• RECORD EXCERPTS
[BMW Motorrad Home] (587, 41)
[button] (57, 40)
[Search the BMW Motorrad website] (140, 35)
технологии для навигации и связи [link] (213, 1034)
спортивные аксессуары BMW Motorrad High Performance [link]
--
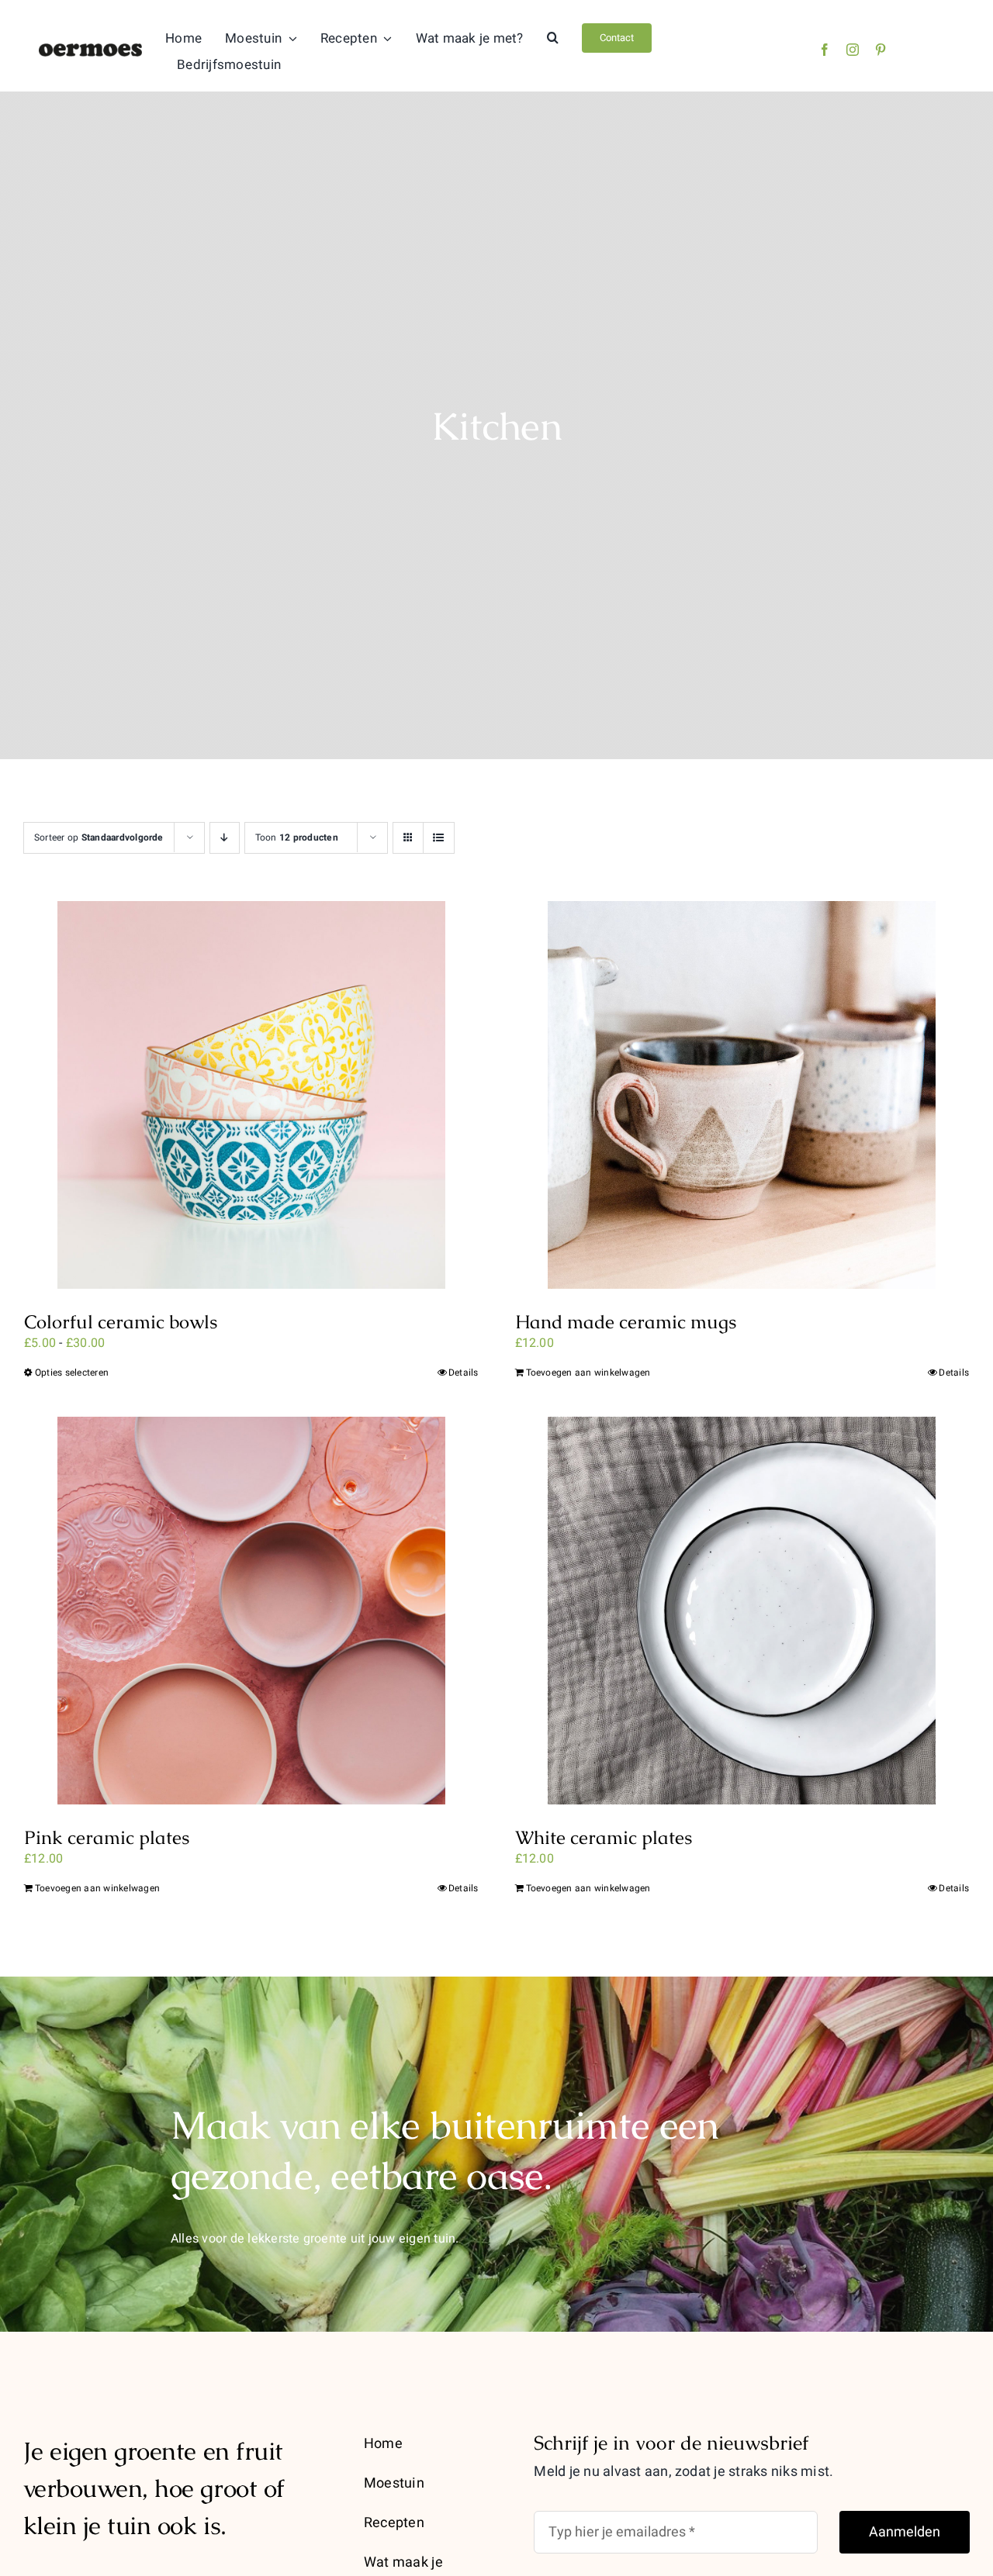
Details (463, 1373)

• DIRECTIONS FOR THIS TASK
Could you reproduce, exactly, every line above from the line with "[BMW Motorrad Home] (587, 41)" to the line with "спортивные аксессуары BMW", and no other line? Both ends count.

• ANSWER FOR THIS EXERCISE
[BMW Motorrad Home] (587, 41)
[button] (57, 40)
[Search the BMW Motorrad website] (140, 35)
технологии для навигации и связи [link] (213, 1034)
спортивные аксессуары BMW Motorrad High Performance [link]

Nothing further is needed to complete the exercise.